Neuropathy | Last Active: Sep 3 10:54am | Replies (80)Comment receiving replies
Replies to "I struggle with that issue as well. My career was a police Chaplain, highly trained yet..."
This site has become my sanctuary, not sure if it's healthy or not. I think if you lose something you have had all of your life, comforting words and ideas are blessings. I have learned more here than any book about finding healthy,happy places that In ever thought of before. The kindness of words amazes me. My dad was AP, wish I could tell him.
I am glad you have found us and that you find some comfort and support from all of our members. It has been my experience that the collective knowledge and wisdom about any topic is very valuable, but so many of our inputs share far more than knowledge. You can get that from a book, but the members here offer so much more to go along with their knowledge; reminds me of Mary Poppins. "A spoonful of sugar makes what we learn from each other so much more valuable." I think you should not be concerned about it being healthy or not; I don't see much on here that is unhealthy unless you should/could be using the time more wisely, but I think this takes the place of some facetime we would have with friends if we could move around as much as we once did; at least that is true for me.

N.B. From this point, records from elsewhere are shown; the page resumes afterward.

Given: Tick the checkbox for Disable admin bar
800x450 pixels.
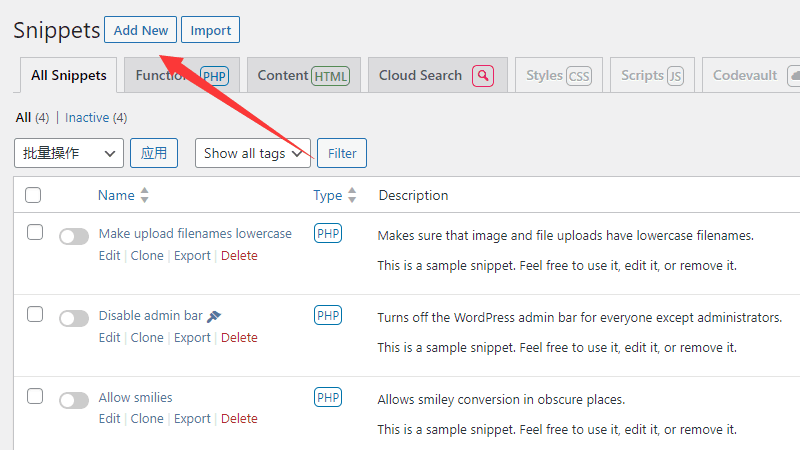Looking at the screenshot, I should (x=35, y=314).
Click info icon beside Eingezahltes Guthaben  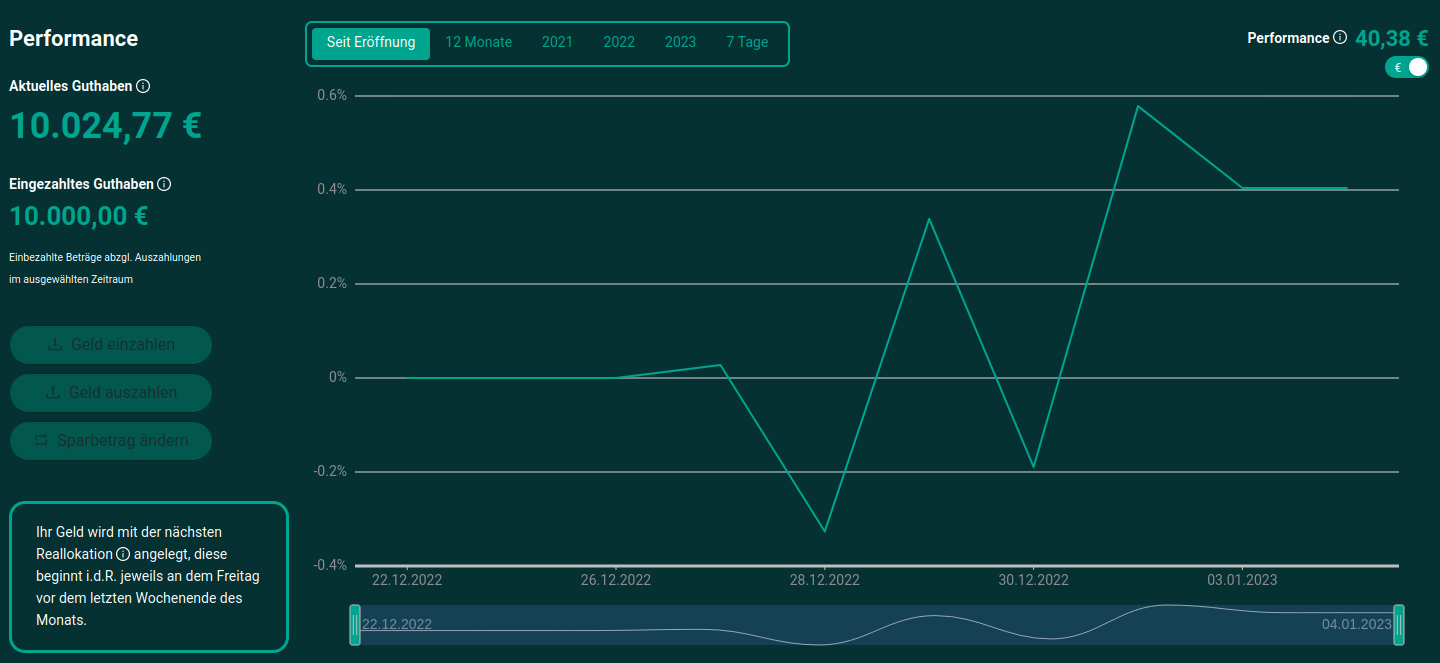click(x=164, y=184)
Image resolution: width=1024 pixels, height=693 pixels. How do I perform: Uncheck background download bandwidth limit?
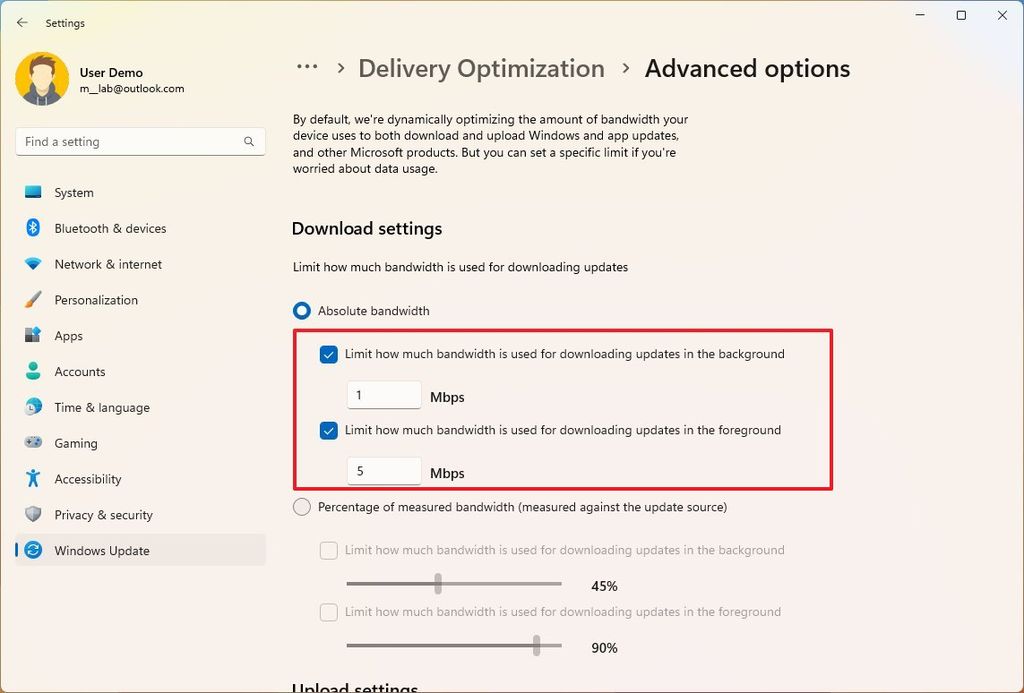[x=328, y=354]
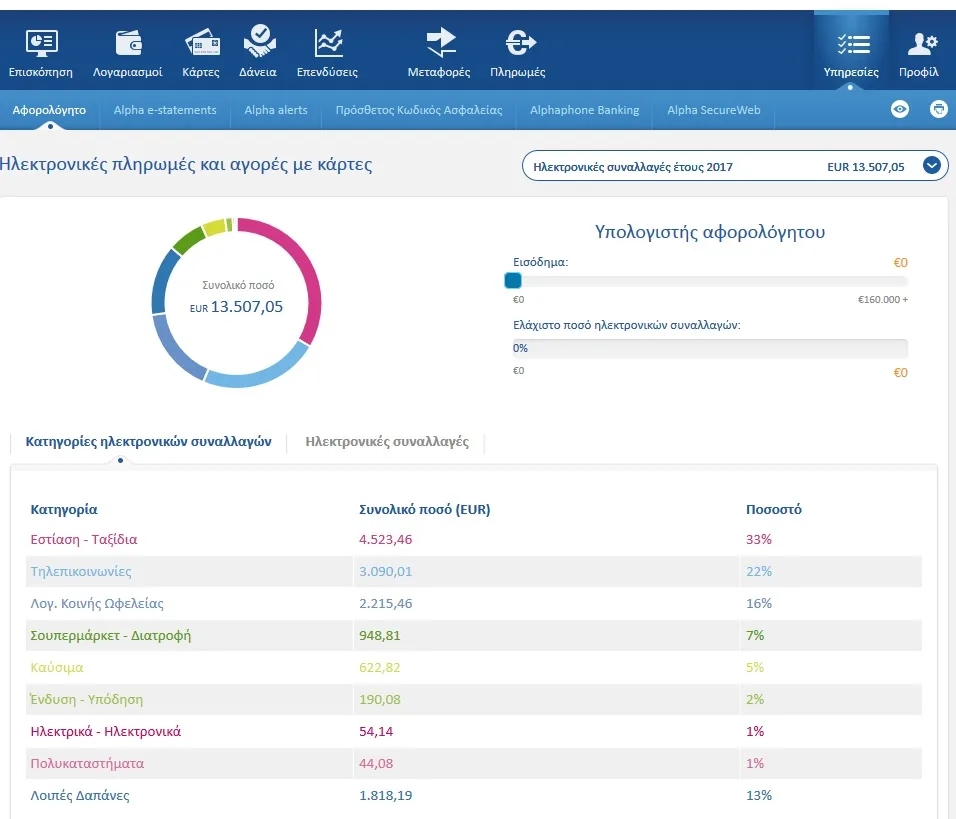Toggle the eye visibility icon

coord(900,110)
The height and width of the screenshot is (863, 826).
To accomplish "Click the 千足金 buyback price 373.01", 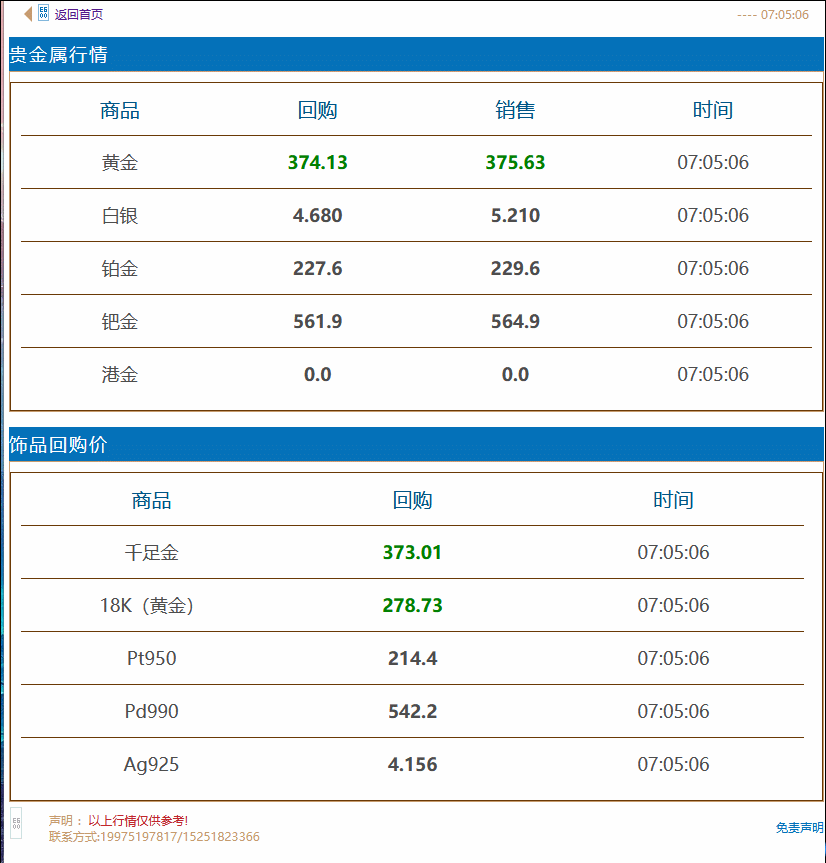I will click(x=412, y=553).
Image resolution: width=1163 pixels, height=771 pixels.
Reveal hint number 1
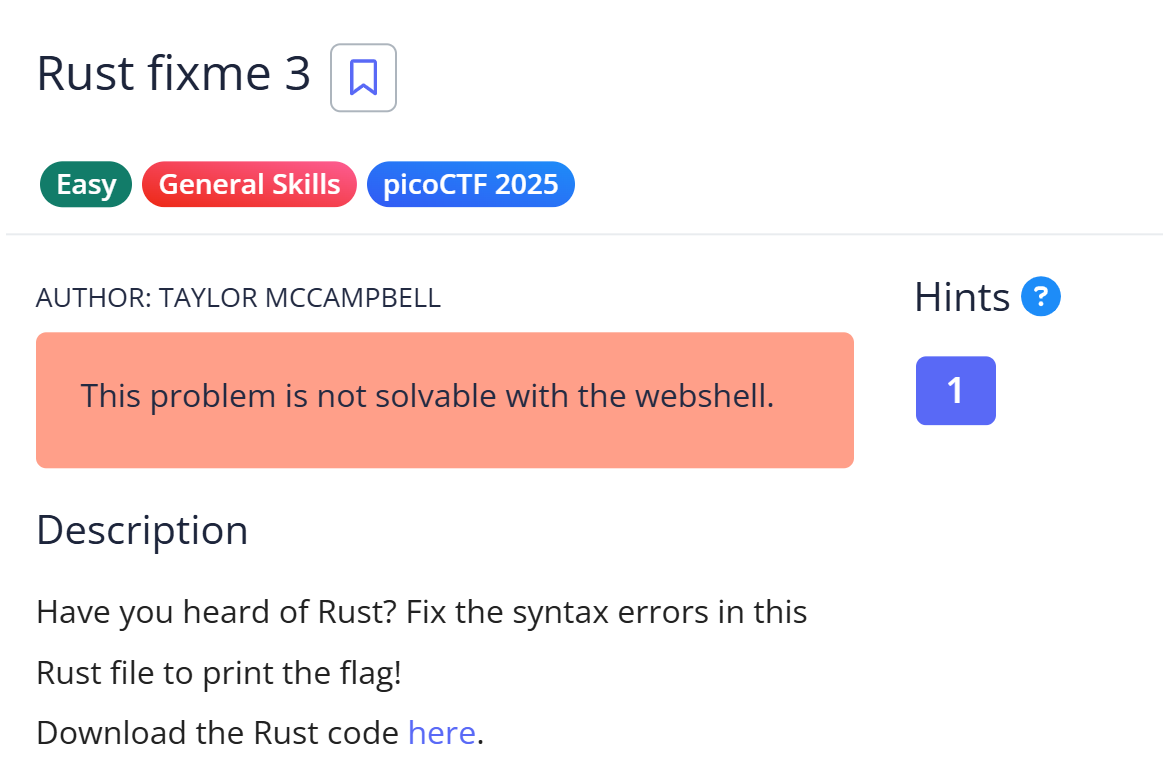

I agree that collective knowledge and wisdom is very important. As a young boy in a rural country town, we had several people we could call when we needed help. From cattle to plumbing, we had a network we could count on.
Good points and I miss stopping by Jim’s or other local ranchers and farmers or catching them at the local coffee shop to talk.
@keeptrying. So glad you joined us and that the many voices & view points we share together can continue to provide solace & great information in all our lives! This is a very healthy thing! Thank you for your transparancy as we all travel the journey of life together. I believe your Dad knows!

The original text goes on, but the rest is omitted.